At the Roundtable, former Ramsey County DA Susan Gaertner noted that when she launched her office’s post-conviction DNA review of closed cases, she involved the police immediately, meeting with leadership from all the Ramsey County police departments to explain why the DNA review was being conducted and how it would work. As the review progressed, she would also ask the police to get additional information or reinvestigate cases to locate old evidence. Although she did not conduct case-specific post-mortems, she did note that her office’s review project led to two major reforms in Ramsey County: (1) changes to the procedures used for eyewitness identification, and (2) a uniform evidence retention policy. Dawn Weber noted that, during her office’s post-conviction review of DNA in closed cases, her counterpart at the Colorado District Attorney’s Office kept the state police in the loop about cases that could potentially lead to exonerations. Likewise, she was prepared to open lines of communication with the Denver Police Department in the event her post-conviction review of a given case started to raise questions about the validity of the conviction (although to date this had not happened).
3. Videotaping Custodial Interrogations
Another area of reform that DA offices can pursue is the videotaping of custodial interrogations. This practice has gained widespread acceptance across a number of jurisdictions.22 The main effect of videotaping is to make confessions even more powerfully probative. A videotape of a confession typically eviscerates defense arguments of coercion or compulsion and will generally be dispositive evidence on suppression motions. A video is also the most powerful form of confession evidence. Finally, videotaped confessions can protect the police from civil liability while simultaneously operating as a deterrent against inappropriate interrogation practices. Videotaping confessions thus renders confession evidence more reliable and reduces the risk that a conviction will be obtained based on a false confession.
Nearly all of the Roundtable participants endorsed and came from jurisdictions that either videotaped custodial interrogations or were participating in pilot programs designed to test the feasibility of the practice.23 Notably, Roundtable participants’ experience has been that, after initial discomfort or resistance, police departments have accepted this reform because of a view that it actually improved their investigations.
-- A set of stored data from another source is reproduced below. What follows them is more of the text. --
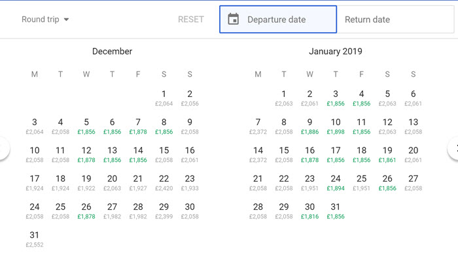
Task: Choose January 24 priced £1,894
Action: click(x=336, y=183)
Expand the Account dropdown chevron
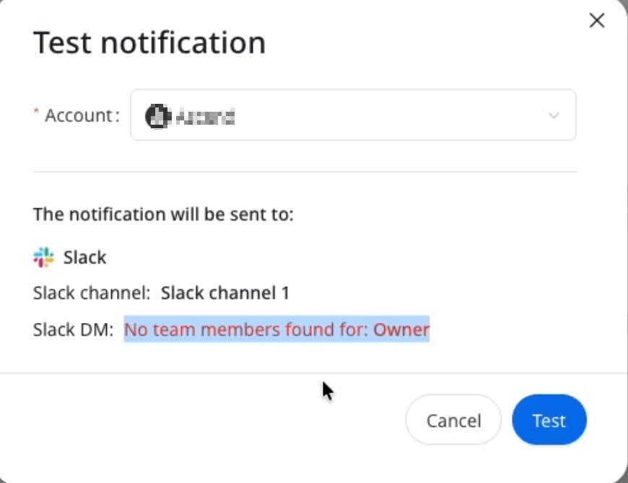 click(554, 115)
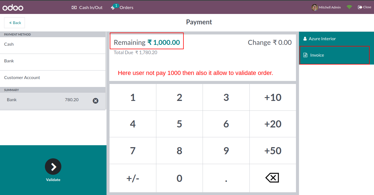The width and height of the screenshot is (374, 195).
Task: Tap the number 5 key
Action: 179,124
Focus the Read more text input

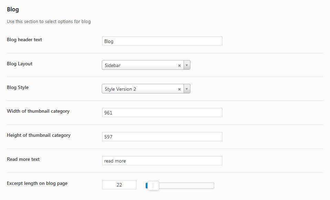[x=162, y=161]
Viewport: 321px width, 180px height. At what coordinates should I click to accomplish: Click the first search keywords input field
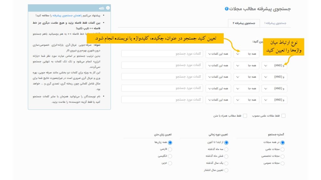pyautogui.click(x=162, y=54)
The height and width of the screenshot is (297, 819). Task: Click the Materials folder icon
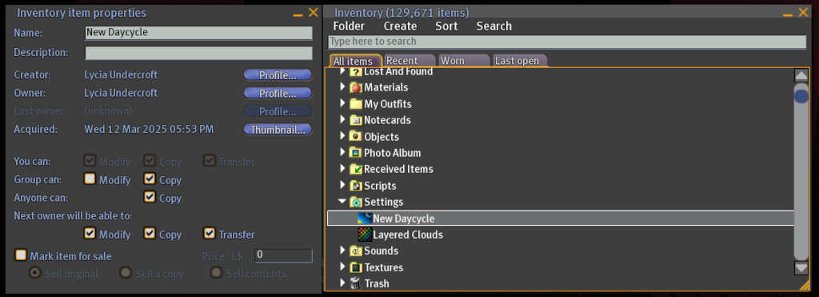[x=356, y=87]
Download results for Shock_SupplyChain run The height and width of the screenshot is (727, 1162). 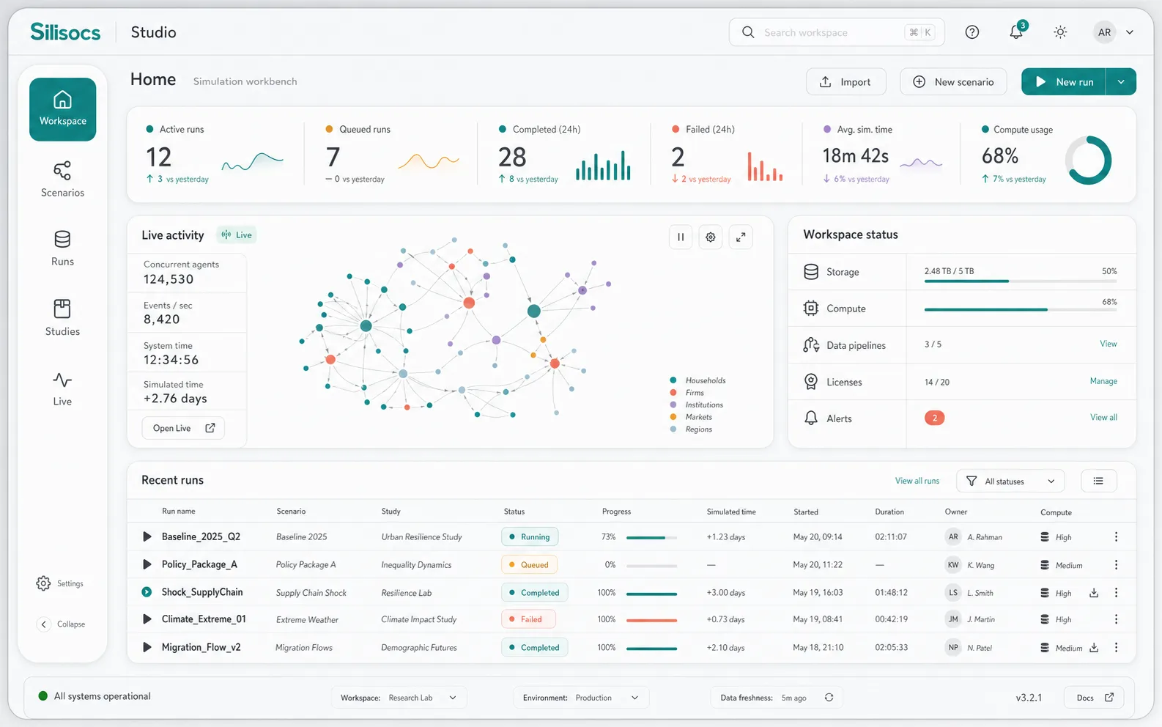(1094, 593)
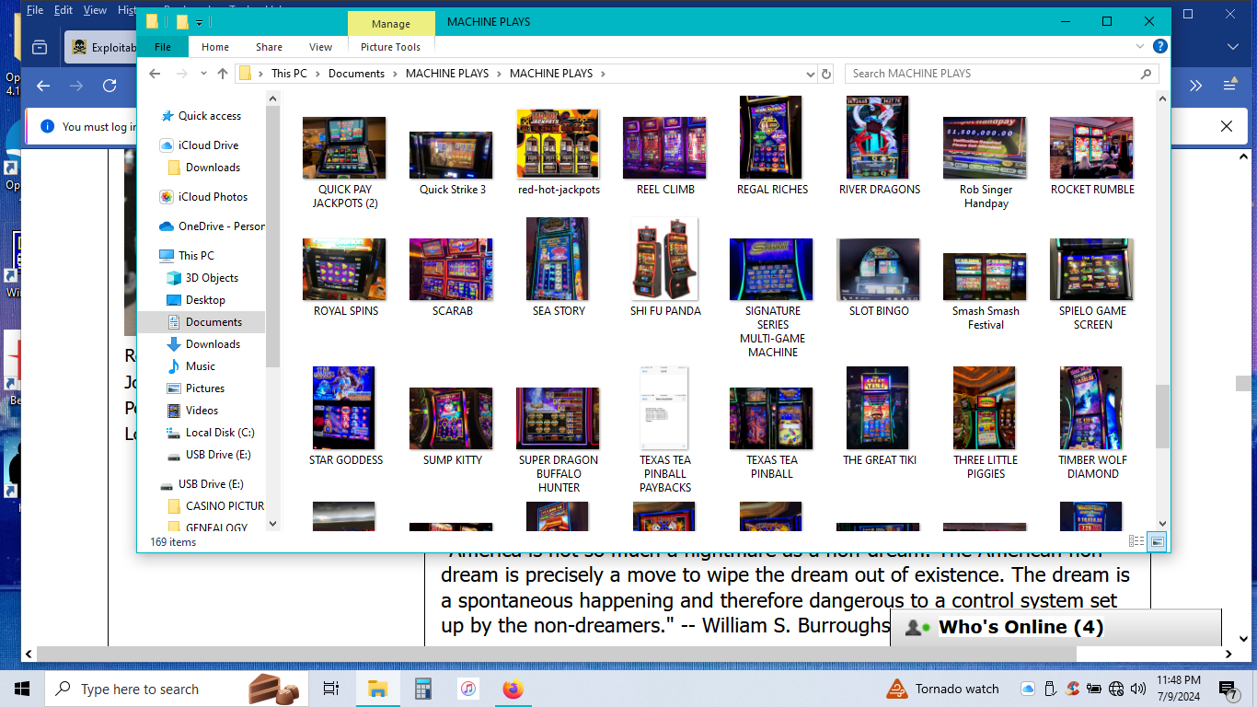This screenshot has height=707, width=1257.
Task: Click the Task View taskbar icon
Action: coord(331,689)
Chuck Wexler, Executive Director of PERF, stated that, when the suggestion was made approximately six or seven years ago to start videotaping interrogations, Boston Police Department homicide detectives were initially opposed to it. However, as time went on, they saw how videotaping could help them by eliminating defense arguments of witness coercion and the risk of civil liability. Suffolk County DA Conley agreed with Wexler’s assessment, noting that, while no one wants to be told what to do regarding their investigative procedures, the key to implementing videotaping in the Boston Police Department was having prosecutors explain the reasons for the reform and encouraging implementation; over time, the detectives eventually saw the merits of videotaping and endorsed the practice as well.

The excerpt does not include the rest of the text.